Monday, May 17, 2004

Search Engine Stats (The Big Three)

Roughly 41 per cent of U.S. Web users went to Google's search engine in March, compared with 31 per cent for Yahoo and 28 per cent for MSN.

Source: Nielsen/Net Ratings

"Cheap" and "Free" Keywords: Not Always a Bargain

In an ongoing paid search advertising campaign, a large insurance company expressed interest in appending some of its keywords and keyword phrases with the words "cheap" and "free," as in "cheap health insurance" and "free insurance quote."

We tested these phrases and noticed some trends. Keywords and keyword phrases with solid conversion rates plummeted when "cheap" or "free" was appended onto them....A second phenomenon is the relationship between longer keyword phrases and higher conversion rate....The longer the keyword phrase, the higher the conversion rate.

Source: ClickZ

Sunday, May 16, 2004

Personal Surfing Just Part of the Workday

Did you know that one online movie trailer can use as much bandwidth as 10,000 e-mails? Most employees aren't aware of the data clog either, as they use corporate networks for personal usage.

Source: EarthWebNews

Saturday, May 15, 2004

Net Drives Profits to Small Biz

The Internet equals profits for more than half of the 400 small businesses (SBs) that participated in an eBay-commissioned survey, conducted by ACNielsen, and a small portion reported that without the Web, they wouldn't have a business.

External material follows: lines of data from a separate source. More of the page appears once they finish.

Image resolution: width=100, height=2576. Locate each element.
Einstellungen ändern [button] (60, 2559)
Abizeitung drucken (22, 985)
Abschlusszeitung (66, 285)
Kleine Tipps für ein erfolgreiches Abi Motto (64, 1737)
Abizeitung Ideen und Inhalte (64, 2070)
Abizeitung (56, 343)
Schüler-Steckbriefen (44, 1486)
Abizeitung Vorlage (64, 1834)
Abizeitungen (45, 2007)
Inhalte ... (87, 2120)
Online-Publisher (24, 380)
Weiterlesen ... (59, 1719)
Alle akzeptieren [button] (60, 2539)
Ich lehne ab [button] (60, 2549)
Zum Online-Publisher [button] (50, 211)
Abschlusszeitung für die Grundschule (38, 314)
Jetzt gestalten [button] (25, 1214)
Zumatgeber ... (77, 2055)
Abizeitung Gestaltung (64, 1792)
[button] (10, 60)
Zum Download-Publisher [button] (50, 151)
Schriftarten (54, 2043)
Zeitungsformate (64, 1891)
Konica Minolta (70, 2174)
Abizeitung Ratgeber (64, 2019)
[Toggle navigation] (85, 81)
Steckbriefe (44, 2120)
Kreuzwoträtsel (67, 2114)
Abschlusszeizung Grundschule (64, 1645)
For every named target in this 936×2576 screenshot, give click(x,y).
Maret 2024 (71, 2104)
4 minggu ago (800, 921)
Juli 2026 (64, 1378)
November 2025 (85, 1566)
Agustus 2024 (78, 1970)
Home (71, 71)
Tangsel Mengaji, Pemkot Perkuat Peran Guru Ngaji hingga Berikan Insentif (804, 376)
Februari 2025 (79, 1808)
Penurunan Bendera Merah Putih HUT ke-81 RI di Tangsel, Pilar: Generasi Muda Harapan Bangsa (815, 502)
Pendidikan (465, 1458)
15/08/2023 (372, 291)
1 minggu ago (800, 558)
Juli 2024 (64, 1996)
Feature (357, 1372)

While 51 percent of the respondents indicated that the Internet has improved their profitability, 58 percent said the medium has helped their businesses grow or expand. Fully one-third of the survey participants, which included merchants who have used eBay, sell goods and services online, and 15 percent said the Internet is essential to their survival.

Source: ClickZ

A Perfect Market

According to America's Department of Commerce, online retail sales in the world's biggest market last year rose by 26%, to $55 billion. That sounds a lot of money, but it amounts to only 1.6% of total retail sales. The vast majority of people still buy most things in the good old "bricks-and-mortar" world.

But the commerce department's figures deal with only part of the retail industry. For instance, they exclude online travel services, ticket-sales pharmacies....

And there is more. The commerce department's figures include the fees earned by internet auction sites, but not the value of goods that are sold: an astonishing $24 billion-worth of trade was done last year on eBay, the biggest online auctioneer. Nor, by definition, do they include the billions of dollars-worth of goods bought and sold by businesses connecting to each other over the internet. Some of these B2B services are proprietary; for example, Wal-Mart tells its suppliers that they must use its own system if they want to be part of its annual turnover of $250 billion.

So e-commerce is already very big, and it is going to get much bigger. But the actual value of transactions currently concluded online is dwarfed by the extraordinary influence the internet is exerting over purchases carried out in the offline world. That influence is becoming an integral part of e-commerce.

Source: The Economist

Friday, May 14, 2004

Holiday Online Spending

Did you know that consumers spent a record $18.5 billion, excluding travel, shopping online during the 2003 holiday season? This represents a 35% increase in spending over the $13.7 billion spent online during 2002 holiday season.